Eve JosephCongratulations to Eve Joseph, who won the Gold Award for Best Article BC/Yukon for her creative nonfiction story "Intimate Strangers" and to Deirdre Dore, who won gold in Fiction for her story, "Sappers Bridge" at the 2011 Western Magazine Awards. Both stories appeared in our Winter, 2010 issue (#173).

"Intimate Strangers" was the winner of our 2010 Creative Nonfiction Prize, and has also been awarded the Creative Nonfiction Collective's 2011 Readers' Choice Award. It was a finalists in the essay category at the 34th National Magazine Awards.

Excerpt from "Intimate Strangers" by Eve Joseph

In North America, we don’t quite know what to do with our dead. We plant trees and engrave the names of our loved ones on memorial benches overlooking the ocean; we gather as families to scatter the ashes but are not quite prepared for their weight and texture or for the way the wind doesn’t disperse them as we had imagined. In movies, human ashes seem more like stardust; the bright dust, in the night sky, we imagined as children.

The reality is somewhat different. When we scattered my mother’s ashes off the dock in front of the Cannery Seafood Restaurant on Burrard Inlet they didn’t lift in an ethereal manner; rather, they turned a luminescent green as they sank in the water and swirled downwards. It appeared as if my mother had turned into a fish and left us abruptly with a flash of her new emerald scales.

Some of us are more pragmatic than others. One woman, a potter, whose father died at hospice, mixed his ashes into wet clay and shaped him into a set of coffee mugs.

Deirdre Dore

Excerpt from "Sappers Bridge" by Deirdre Dore

When he walked out to the middle of the bridge the next morning, she was already there, bent over the railings looking down into the river. The bridge shuddered with his steps and she looked up, shaded her eyes and smiled as he approached. The camera was in the breast pocket of his shirt, a short-sleeved with a pale pattern of checks that had faded. He stroked at his beard, pulled it down to a point that he absent-mindedly twirled.

“It’s so clean,” she said, turning back to the river. “You can see every single rock on the bottom.”

Dutifully, Albert looked down at the submerged rocks, then back to the woman. Her hair was dark and wet as if she had just stepped out of the shower, curly but thin and he thought he could see some of her scalp showing through, a pale grey. Whatever shampoo or conditioner she had used was attracting a fly that she kept swatting away from the side of her head.

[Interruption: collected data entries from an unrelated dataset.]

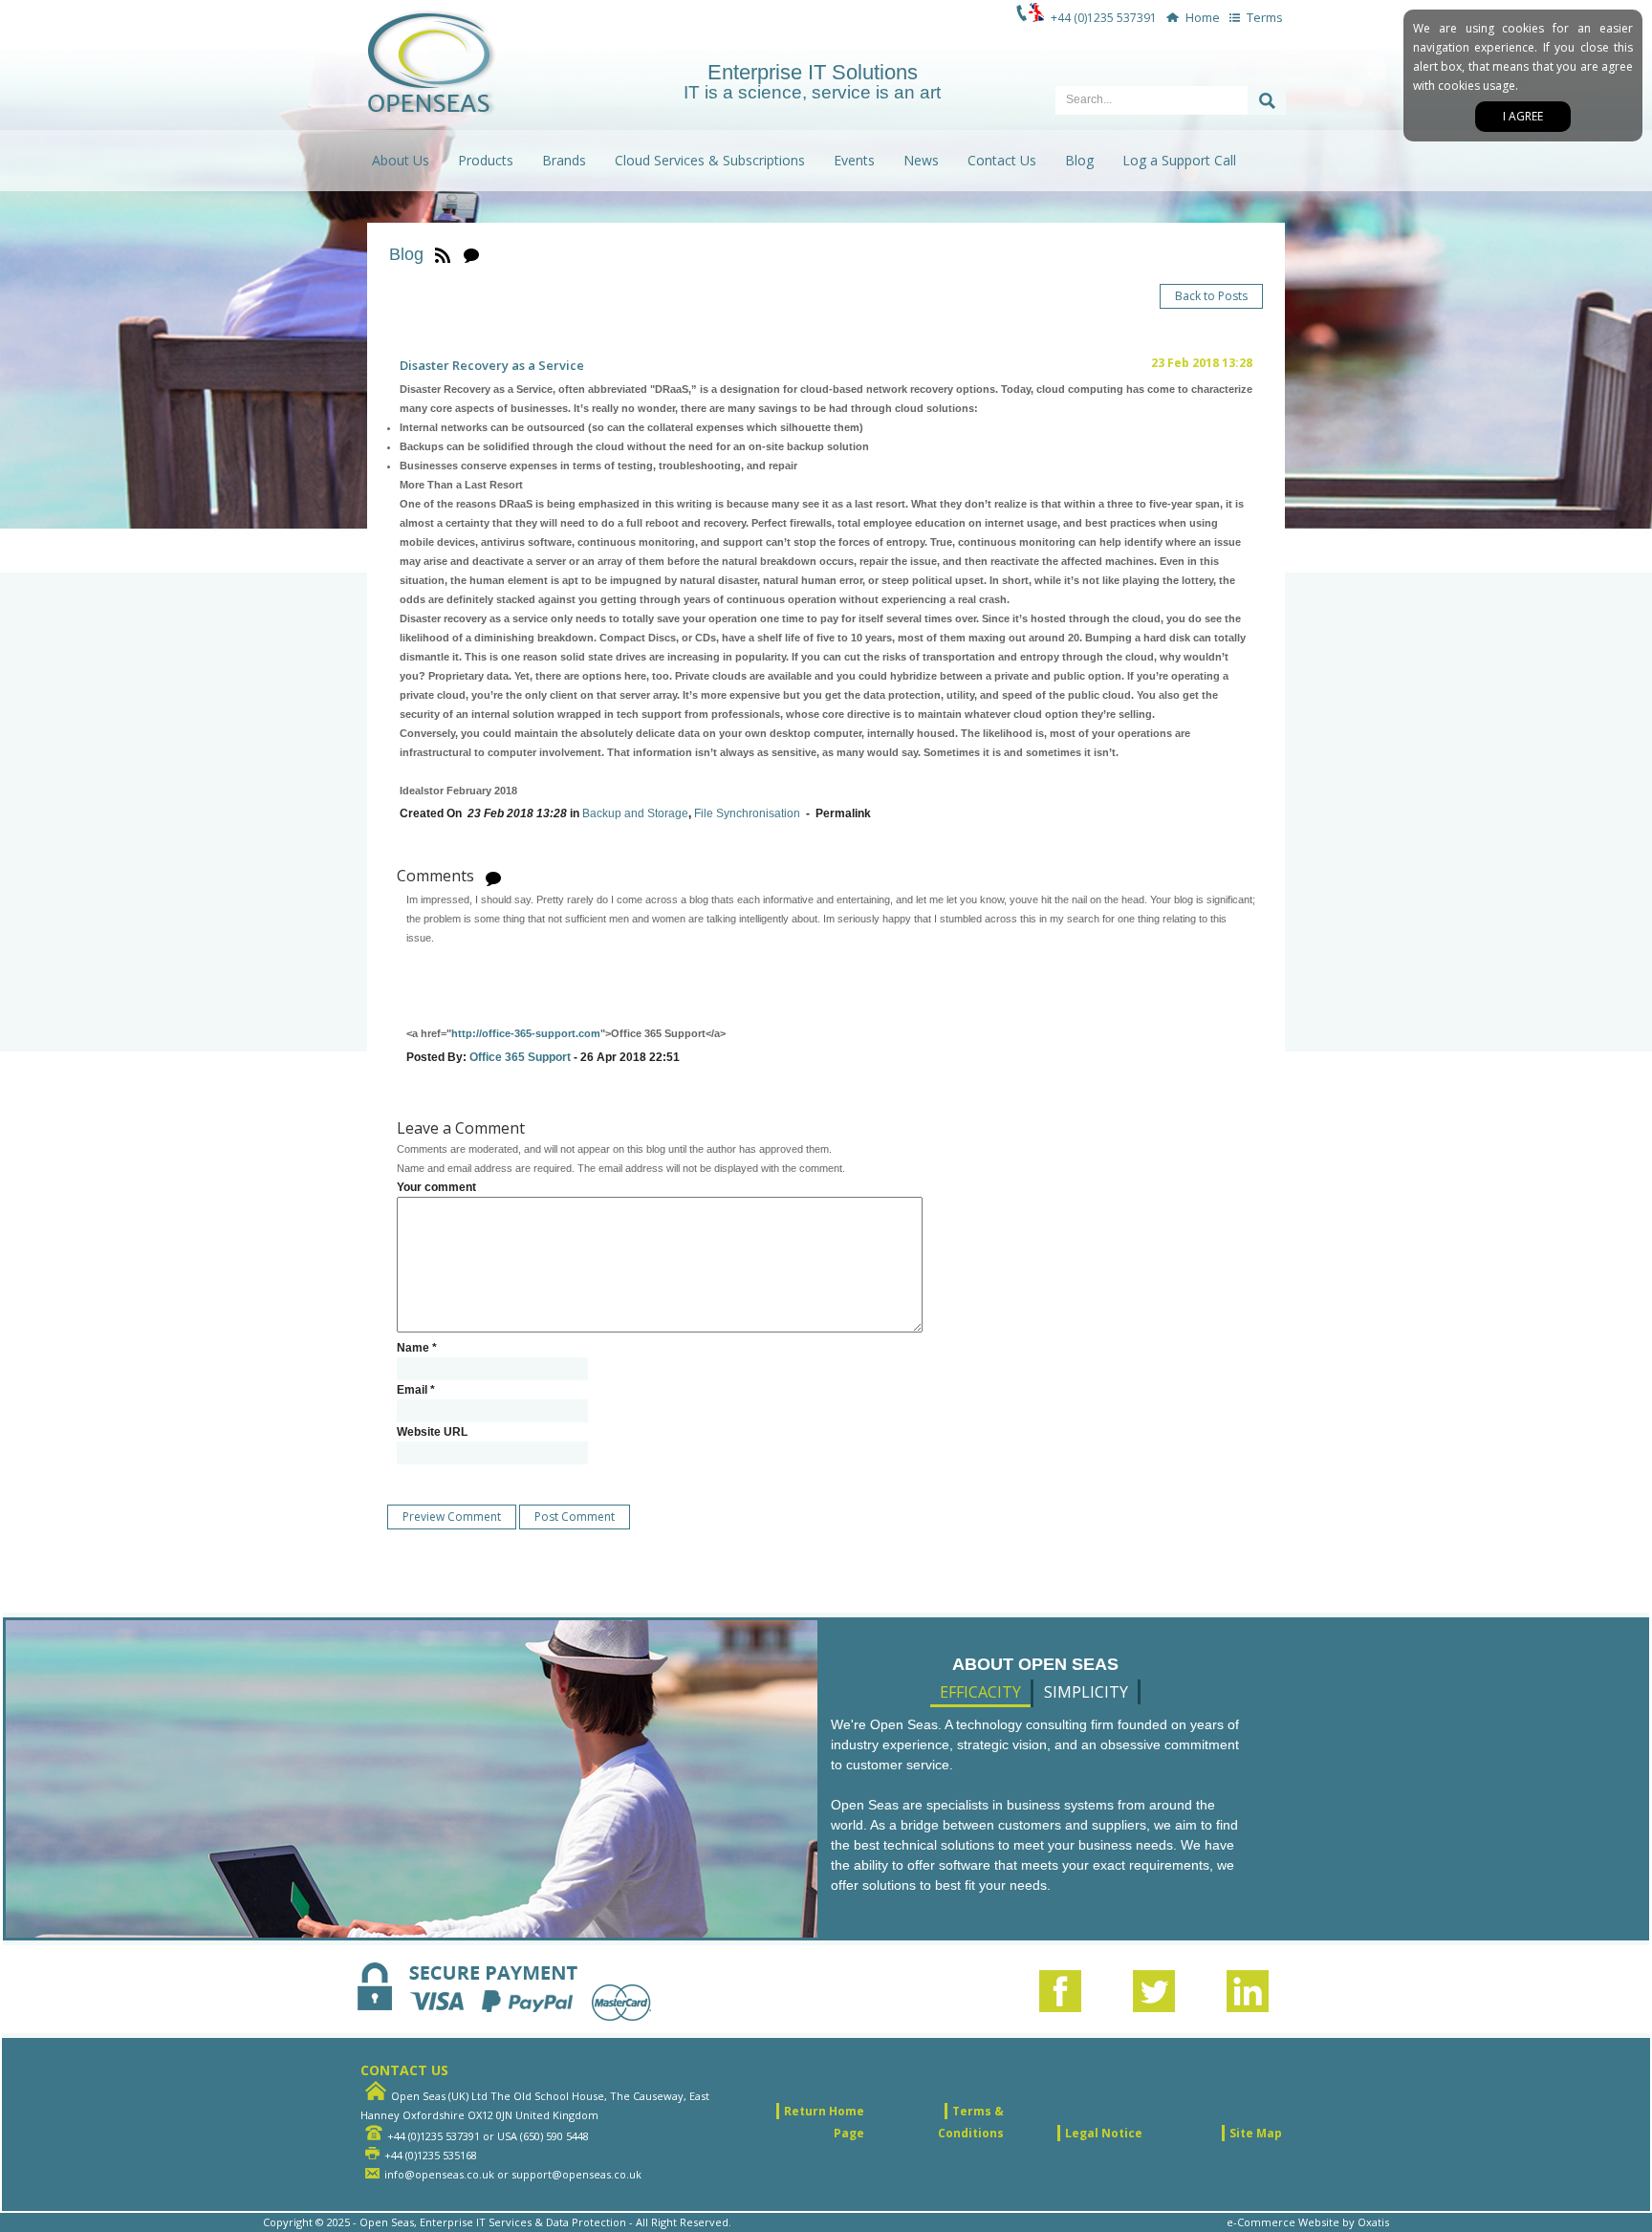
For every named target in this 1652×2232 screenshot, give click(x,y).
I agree (1523, 116)
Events (854, 160)
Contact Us (1001, 160)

“It’s so weird that we bought our place almost two years ago and this is the first time we’ve ever met our nearest neighbour.” She kept saying “we” even though she was by herself. She put her hand out.

“I’m Marsha.”

He shook her hand; it was damp and cool. She brushed it across her skirt when she got it back. “And you’re…?”

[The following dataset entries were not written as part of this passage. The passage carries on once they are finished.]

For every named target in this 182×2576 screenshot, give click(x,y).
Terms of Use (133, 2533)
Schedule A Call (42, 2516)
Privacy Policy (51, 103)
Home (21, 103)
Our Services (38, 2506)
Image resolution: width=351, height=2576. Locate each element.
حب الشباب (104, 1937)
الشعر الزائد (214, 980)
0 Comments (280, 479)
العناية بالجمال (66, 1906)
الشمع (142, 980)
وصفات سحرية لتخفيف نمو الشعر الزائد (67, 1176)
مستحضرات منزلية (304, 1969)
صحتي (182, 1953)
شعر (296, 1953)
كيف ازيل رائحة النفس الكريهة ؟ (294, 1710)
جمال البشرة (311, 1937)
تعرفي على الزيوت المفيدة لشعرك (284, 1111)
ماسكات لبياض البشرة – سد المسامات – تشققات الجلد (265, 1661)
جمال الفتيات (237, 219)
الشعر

“Still Albert,” he said and handed her the camera.

“Right. Thanks. Sorry about that. Those girls, I’ll remind them your side is off limits. I think they like it better ‘cause it gets the afternoon sun and our side is in shade already by three, or even two, some days.” She laughed again, small and hard, like old candy or something useless that would sink if it fell overboard. “Well I know the sunset isn’t random, but you know what I mean…”

“Are they twins?” Albert asked.

“Yeah. I can hardly tell them apart. I have to memorize their hair barrettes in the morning so I don’t make a mistake.”

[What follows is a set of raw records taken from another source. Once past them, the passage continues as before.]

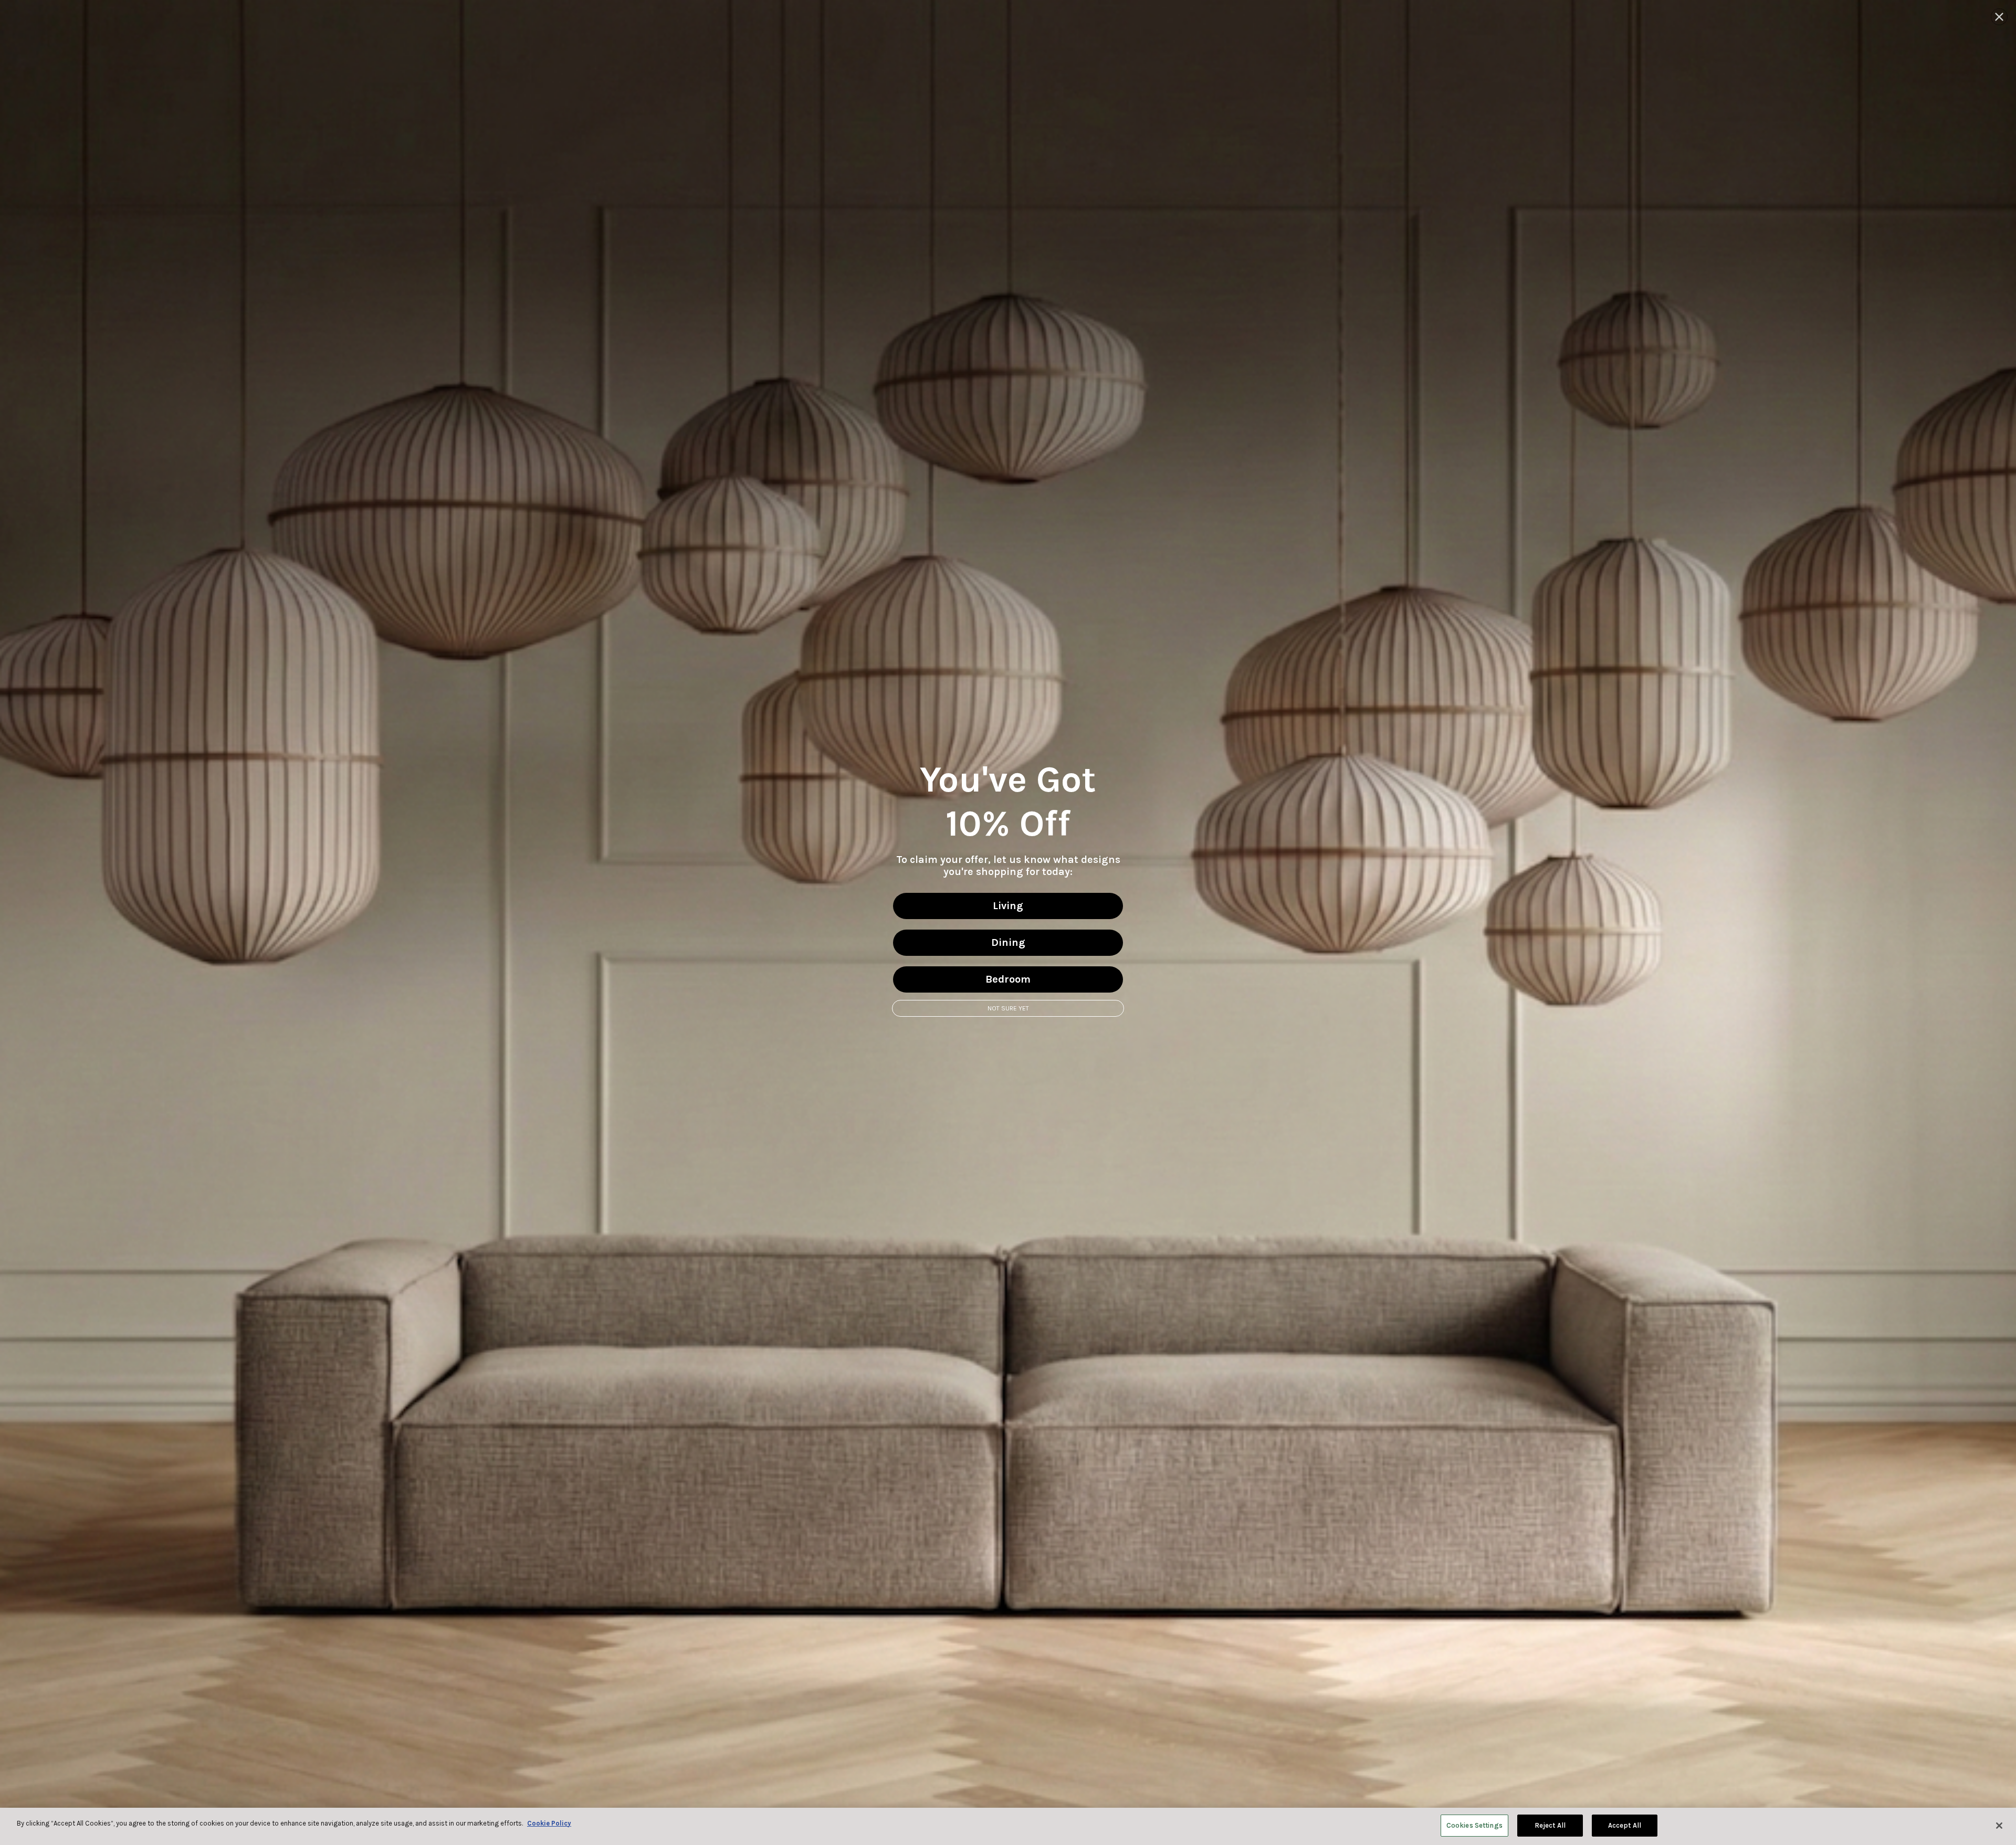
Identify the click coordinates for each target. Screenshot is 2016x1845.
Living (1008, 906)
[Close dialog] (1999, 16)
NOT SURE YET (1008, 1008)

“The one in the yellow suit seems a little taller,” Albert said. “Bigger- boned. The one in the purple suit looked skinnier.”

Marsha looked down at the camera in her hands. She slipped the strap over her wrist and crossed her arms. “Lavender,” she said. “They’re my husband’s girls from his first marriage. We only get them for the last half of August.”

“Lucky,” Albert said.

He studied the look on her face when he said that. She was frowning and smiling at the same time, puzzling out the meaning of “lucky.”